It did not really hit the fan until banks stopped loaning money to each other. When the investment banks began to fall, other major banks also began to fail. With banks failing everyday, bank managers began to wonder about the banks to whom they loan money.

Fear crept into the bank-to-bank lending cycle, and bank-to-bank credit came crashing to a halt.

This is the point where commercial credit died. It was September of 2008 - only weeks before the Presidential election. John McCain handled himself badly during this time frame, ensuring that he would forever be only a footnote in history. “I am suspending my campaign to focus on this problem,” - John McCain, famous last words of the top dunce of 2008.

When banks stopped lending to each other, other banks had to freeze commercial credit lines. When General Electric’s top lender was unable to get bank-to-bank loans, it was unable to loan money to GE, regardless of their belief in GE’s ability to pay back the loan.

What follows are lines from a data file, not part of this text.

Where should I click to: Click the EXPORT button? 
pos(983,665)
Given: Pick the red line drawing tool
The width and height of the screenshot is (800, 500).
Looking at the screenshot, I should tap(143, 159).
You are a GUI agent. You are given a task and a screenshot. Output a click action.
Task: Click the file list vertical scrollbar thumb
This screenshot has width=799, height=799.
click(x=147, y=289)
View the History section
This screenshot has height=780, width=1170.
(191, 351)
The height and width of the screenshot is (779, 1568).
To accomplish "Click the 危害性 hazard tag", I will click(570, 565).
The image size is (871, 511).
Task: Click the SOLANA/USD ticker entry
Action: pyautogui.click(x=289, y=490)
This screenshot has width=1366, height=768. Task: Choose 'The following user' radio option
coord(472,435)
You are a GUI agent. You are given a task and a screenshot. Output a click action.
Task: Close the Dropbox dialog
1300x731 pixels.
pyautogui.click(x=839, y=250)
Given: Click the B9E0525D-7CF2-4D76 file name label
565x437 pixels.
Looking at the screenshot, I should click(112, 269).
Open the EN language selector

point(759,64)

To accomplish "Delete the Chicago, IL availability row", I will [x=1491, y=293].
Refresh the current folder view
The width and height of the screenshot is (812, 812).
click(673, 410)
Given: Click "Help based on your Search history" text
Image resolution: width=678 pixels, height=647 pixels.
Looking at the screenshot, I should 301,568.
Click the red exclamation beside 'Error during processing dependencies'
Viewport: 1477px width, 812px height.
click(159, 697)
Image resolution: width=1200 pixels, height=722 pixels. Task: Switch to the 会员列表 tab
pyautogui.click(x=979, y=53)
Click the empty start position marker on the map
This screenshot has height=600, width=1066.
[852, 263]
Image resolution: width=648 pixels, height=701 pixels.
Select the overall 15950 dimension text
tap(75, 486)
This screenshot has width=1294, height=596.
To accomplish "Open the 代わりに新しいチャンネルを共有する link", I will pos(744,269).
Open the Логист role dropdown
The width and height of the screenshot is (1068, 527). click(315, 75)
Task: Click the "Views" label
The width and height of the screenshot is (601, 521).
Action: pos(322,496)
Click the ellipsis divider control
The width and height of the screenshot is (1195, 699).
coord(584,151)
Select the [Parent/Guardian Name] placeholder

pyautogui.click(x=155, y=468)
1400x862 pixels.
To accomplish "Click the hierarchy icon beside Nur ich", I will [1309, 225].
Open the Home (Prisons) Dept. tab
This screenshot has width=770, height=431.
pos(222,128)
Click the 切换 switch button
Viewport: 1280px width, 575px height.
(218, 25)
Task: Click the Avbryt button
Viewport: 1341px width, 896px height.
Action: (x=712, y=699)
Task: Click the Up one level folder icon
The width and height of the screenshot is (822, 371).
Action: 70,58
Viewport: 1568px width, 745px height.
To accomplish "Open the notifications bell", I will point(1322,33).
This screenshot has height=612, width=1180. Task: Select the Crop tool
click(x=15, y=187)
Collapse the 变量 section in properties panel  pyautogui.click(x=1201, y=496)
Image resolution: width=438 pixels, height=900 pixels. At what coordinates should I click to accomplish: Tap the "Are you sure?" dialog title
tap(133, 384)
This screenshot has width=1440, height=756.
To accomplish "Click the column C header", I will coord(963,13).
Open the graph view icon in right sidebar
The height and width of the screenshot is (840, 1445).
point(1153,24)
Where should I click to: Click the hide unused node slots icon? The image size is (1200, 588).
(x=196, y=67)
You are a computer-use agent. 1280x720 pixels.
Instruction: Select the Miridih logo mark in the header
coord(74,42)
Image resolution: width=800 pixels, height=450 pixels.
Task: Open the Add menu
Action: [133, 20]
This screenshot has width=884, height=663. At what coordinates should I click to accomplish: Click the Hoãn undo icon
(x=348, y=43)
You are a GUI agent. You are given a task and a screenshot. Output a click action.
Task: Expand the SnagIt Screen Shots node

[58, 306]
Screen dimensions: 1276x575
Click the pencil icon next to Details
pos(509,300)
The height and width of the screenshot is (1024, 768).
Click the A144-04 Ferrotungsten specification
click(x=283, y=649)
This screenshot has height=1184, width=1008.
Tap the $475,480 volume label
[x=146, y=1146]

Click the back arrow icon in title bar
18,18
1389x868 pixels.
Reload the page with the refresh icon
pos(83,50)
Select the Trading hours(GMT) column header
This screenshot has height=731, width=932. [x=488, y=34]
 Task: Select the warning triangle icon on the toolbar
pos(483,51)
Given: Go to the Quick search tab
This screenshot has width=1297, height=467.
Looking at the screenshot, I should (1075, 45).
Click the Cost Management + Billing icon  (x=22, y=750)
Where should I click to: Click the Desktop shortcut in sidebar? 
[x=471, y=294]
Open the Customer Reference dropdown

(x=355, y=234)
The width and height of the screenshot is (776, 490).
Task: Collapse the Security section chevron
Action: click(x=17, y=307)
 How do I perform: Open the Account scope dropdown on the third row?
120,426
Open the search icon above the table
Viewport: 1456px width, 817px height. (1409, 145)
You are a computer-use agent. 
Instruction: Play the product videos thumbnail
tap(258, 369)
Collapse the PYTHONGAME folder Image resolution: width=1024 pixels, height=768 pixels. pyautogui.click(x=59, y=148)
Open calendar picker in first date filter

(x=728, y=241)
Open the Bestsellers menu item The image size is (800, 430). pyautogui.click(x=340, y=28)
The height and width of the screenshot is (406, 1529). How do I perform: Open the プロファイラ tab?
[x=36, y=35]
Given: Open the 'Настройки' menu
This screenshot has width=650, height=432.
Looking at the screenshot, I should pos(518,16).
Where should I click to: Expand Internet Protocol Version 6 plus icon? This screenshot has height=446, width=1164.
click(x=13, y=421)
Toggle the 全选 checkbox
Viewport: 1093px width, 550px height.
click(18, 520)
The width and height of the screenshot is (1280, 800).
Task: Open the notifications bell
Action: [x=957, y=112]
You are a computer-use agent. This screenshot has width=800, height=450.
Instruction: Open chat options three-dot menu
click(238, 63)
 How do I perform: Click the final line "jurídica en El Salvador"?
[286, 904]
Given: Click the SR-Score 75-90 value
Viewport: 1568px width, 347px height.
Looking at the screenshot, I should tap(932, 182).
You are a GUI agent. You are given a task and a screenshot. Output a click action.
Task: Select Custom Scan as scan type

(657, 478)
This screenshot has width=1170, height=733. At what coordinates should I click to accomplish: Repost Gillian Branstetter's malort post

The Fallout Is Wide And Painful

When GE can no longer get loans to finance the manufacturing cycle of their products, then GE is forced to lay off workers.

When the automakers customers cannot get consumer loans and the automakers cannot get loans to keep them afloat during this economic downtown, the automakers are forced to lay off people. Along with the automakers laying off people, part suppliers and dealerships also have to lay off people.

When the State Of California cannot get loans to keep the state operational until tax payments start coming in, Governor Schwarzenegger has to make some hard decisions, stopping certain government services and stopping production of development projects. Of course, Schwarzenegger does not have the political courage to fix the problem, but only to survive the crisis. Either way, money stops flowing in California from government coffers, leading to taxpayers receiving IOU’s from the California tax agency and people losing their jobs in state construction projects.

The Downward Spiral

Consumers cannot borrow money to buy consumer goods, which in turn slows sales at major manufacturers and major retailers. Slowed sales leads to more layoffs and fewer jobs. Slowed sales also leads to lower stock prices and fewer stock dividends.

Sometimes the pain felt at the business level leads to business failures, which in turn leads to more lost jobs. Fewer jobs leads to more defaulted loans and home foreclosures.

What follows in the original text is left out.